予定が長引き一拍多く北海道に滞在し、帰って来てみればPCがぶっ壊れておりました。
そのため一旦初期化する必要があり、更新に手間取りました。
今後はボチボチ更新していきますので、どうぞよろしくお願いいたしますm(__)m
 

 
「えっと、ここをこうして、こうやって……できた!!」

 よく晴れた日の午後、ロマーニャ基地の食堂には、何やら小さな紙切れと格闘する和音がいた。机の上には色とりどりの紙切れがぶちまけられ、和音はそれらを相手に悪戦苦闘している。

「む、沖田少尉か。何をやっているんだ?」
「お疲れ様です、バルクホルン大尉」

 あーでもない、こーでもないと苦戦する和音に声をかけたのはバルクホルンだった。訓練を終えたばかりのようで、彼女の頬が赤く上気している。非番の時でさえ訓練を怠らないその生真面目さは驚嘆に値しよう。

「先日、ロマーニャへ買い出しに行ったときに偶然見つけたんです。見たことありませんか?」
「いや、カールスラントでは見かけないな……なにかの包み紙か?」

 机に所狭しと並べられた色紙を、不思議そうな表情で見るバルクホルン。

「おかえりトゥルーデ。はい、お茶」
「すまんなハルトマン」

 訓練から上がるのを待っていたらしいエーリカもやって来て、同様に机の上の紙に目を留めた。

「うわ、なんかいっぱいある……どうしたの、これ」
「この間の買い出しで見つけたんです。中尉もやってみますか?」
「うぇ~わたしはいいよ。なんかすごく難しそうだし」

 べーっと舌を出して苦笑いするエーリカ。するとバルクホルンは不思議そうに、

「難しい? サインの練習か何かか?」

 と訊いた。まあ、〝これ〟は見慣れない人間にはさぞや不思議に見えるだろう。

「サインじゃないですよ。これは〝折り紙〟といって、扶桑ではとてもポピュラーな遊びなんです」
「折り紙……? なんだそれは?」
「あー……そうですね、ブリタニア語で言うところのペーパー・クラフトでしょうか?」

 そう、先ほどから和音が熱中していたのは〝折り紙〟であった。
 この間の買い出しの際、海外人向けの雑貨を取り扱う店にふらりと入った和音は、そこで折り紙が売っているのを見つけたのだ。が、あくまでも買い出しは買い出し。任務を優先すべきと店を出ようとした和音だったのだが、それを店主が呼び止め、「持って行きなさい、ウィッチのお嬢さん。いつもご苦労さん」とお土産に持たせてくれたのだ。
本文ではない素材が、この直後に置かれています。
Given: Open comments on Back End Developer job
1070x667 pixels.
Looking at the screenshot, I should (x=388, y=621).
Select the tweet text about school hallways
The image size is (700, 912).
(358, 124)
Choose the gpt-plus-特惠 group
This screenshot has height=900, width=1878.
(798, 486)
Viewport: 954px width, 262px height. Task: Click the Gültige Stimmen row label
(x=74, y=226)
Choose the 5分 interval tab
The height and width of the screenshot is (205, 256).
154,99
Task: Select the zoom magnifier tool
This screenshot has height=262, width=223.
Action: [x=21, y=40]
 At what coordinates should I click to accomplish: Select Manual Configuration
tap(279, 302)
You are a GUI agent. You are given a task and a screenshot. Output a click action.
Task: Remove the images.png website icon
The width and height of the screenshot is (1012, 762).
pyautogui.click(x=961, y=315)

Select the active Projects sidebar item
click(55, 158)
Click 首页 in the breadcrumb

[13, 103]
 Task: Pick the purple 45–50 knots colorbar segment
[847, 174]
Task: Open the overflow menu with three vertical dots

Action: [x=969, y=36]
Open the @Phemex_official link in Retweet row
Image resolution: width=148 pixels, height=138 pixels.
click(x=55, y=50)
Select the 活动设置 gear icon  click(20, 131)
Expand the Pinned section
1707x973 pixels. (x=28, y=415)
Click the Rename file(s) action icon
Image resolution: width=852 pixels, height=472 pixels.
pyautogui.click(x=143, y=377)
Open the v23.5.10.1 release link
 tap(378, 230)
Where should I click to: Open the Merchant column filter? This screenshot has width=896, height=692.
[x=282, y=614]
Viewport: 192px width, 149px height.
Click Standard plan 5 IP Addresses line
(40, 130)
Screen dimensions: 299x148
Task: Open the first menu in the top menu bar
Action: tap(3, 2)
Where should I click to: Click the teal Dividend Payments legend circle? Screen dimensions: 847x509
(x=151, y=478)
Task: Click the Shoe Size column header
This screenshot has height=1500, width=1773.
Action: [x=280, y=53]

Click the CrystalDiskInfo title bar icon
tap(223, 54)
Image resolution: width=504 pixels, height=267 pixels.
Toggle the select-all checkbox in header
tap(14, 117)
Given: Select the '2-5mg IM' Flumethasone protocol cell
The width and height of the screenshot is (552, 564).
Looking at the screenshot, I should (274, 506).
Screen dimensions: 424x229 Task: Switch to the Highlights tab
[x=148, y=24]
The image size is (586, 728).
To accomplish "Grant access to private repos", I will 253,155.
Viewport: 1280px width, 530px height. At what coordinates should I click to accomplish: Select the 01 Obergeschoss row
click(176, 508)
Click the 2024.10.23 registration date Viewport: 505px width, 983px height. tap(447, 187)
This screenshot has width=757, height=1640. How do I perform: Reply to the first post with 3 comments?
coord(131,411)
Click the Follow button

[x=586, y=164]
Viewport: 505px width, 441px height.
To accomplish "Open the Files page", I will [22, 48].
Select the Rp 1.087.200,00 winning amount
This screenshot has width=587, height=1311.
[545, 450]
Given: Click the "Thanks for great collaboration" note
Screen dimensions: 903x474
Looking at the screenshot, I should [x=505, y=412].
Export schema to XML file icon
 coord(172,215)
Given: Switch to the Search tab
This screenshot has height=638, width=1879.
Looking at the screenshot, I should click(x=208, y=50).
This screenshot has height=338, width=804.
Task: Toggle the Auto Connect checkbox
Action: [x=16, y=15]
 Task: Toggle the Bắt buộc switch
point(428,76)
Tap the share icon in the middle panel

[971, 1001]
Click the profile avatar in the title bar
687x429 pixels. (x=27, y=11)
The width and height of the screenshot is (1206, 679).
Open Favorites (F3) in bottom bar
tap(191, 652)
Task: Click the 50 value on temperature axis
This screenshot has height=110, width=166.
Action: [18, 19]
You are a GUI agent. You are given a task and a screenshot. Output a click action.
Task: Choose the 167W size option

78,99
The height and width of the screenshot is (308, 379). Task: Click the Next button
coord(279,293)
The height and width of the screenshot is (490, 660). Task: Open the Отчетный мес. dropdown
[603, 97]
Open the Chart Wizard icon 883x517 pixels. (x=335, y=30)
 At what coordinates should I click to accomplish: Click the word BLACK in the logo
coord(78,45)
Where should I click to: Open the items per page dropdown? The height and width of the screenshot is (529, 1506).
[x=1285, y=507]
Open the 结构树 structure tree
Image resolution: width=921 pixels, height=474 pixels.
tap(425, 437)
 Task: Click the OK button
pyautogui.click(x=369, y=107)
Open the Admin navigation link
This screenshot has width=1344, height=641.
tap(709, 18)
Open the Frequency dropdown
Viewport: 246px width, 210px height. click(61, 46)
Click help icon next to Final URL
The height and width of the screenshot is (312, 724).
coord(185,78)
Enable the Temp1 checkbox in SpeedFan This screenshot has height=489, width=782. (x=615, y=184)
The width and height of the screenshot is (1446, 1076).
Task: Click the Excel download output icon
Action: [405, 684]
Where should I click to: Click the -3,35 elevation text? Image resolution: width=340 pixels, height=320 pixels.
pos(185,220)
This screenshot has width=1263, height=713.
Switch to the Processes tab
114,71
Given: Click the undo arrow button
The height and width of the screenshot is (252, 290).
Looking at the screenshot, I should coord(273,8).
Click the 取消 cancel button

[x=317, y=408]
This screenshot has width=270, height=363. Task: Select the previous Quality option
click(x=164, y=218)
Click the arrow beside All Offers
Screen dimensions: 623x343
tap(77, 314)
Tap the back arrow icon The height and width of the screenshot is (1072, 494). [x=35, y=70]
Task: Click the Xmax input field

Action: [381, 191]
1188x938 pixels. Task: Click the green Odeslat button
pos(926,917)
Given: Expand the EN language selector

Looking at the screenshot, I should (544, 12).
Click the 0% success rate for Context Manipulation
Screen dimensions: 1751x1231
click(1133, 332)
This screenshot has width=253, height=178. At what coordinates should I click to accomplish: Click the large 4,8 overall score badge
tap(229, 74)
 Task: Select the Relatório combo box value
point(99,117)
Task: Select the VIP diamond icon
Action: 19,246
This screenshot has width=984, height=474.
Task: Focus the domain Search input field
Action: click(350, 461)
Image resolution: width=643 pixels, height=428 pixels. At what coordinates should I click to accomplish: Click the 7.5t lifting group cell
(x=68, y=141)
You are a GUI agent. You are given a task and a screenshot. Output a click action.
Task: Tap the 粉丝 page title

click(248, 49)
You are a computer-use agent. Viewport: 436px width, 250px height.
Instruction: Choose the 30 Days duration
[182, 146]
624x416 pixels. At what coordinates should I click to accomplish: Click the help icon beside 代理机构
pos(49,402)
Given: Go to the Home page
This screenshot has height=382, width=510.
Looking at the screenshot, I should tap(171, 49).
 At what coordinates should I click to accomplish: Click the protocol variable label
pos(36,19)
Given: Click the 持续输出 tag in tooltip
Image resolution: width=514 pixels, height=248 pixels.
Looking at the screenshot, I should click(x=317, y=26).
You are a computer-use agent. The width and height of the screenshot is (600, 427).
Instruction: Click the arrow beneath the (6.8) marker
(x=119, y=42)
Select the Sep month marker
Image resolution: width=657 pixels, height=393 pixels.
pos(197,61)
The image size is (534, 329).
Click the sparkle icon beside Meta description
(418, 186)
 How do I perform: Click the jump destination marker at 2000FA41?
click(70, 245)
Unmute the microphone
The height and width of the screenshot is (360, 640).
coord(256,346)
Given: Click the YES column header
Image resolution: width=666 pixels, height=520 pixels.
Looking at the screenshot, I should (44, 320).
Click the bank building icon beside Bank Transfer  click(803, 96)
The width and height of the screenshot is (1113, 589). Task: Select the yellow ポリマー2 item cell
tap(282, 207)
「ほう、扶桑のペーパー・クラフトか。わたしも初めて見たな……」
「これ凄いよ、トゥルーデ。ほら、なんか今にも動き出しそう」

 興味津々といった風に見入るエーリカとバルクホルン。どうやら海外では折り紙なる文化はどうやら扶桑ほどポピュラーではないようである。

「みなさ~ん、お茶が入りましたよ~!!」
「今日はスコーンを焼いてみました。どうぞ食べてみてください」

 と、そこへお茶の準備を整えていたリーネと宮藤がやってくる。最初はリーネの趣味で始まったティータイムも、いまやすっかり501の日常に溶け込んでいる。おまけに部隊長のミーナ公認で、隊員たちのリフレッシュに役立てられているのだからすごい。お菓子やお茶の出来栄えも、喫茶店顔負けのレベルである。

「あ、もしかしてこれ折り紙? すごーい! 上手だね和音ちゃん」
「宮藤さんは折り紙得意ではないのですか?」
「あはは……あんまり手先が器用じゃないんだよね」

 真っ先に折り紙であると気がついたのは宮藤だ。同じ扶桑出身だけあって、何をしているのかは一目でわかったらしい。対するリーネは不思議そうにそれを眺めているが、ペーパー・クラフトのようなものだといわれて大凡のところは理解したようである。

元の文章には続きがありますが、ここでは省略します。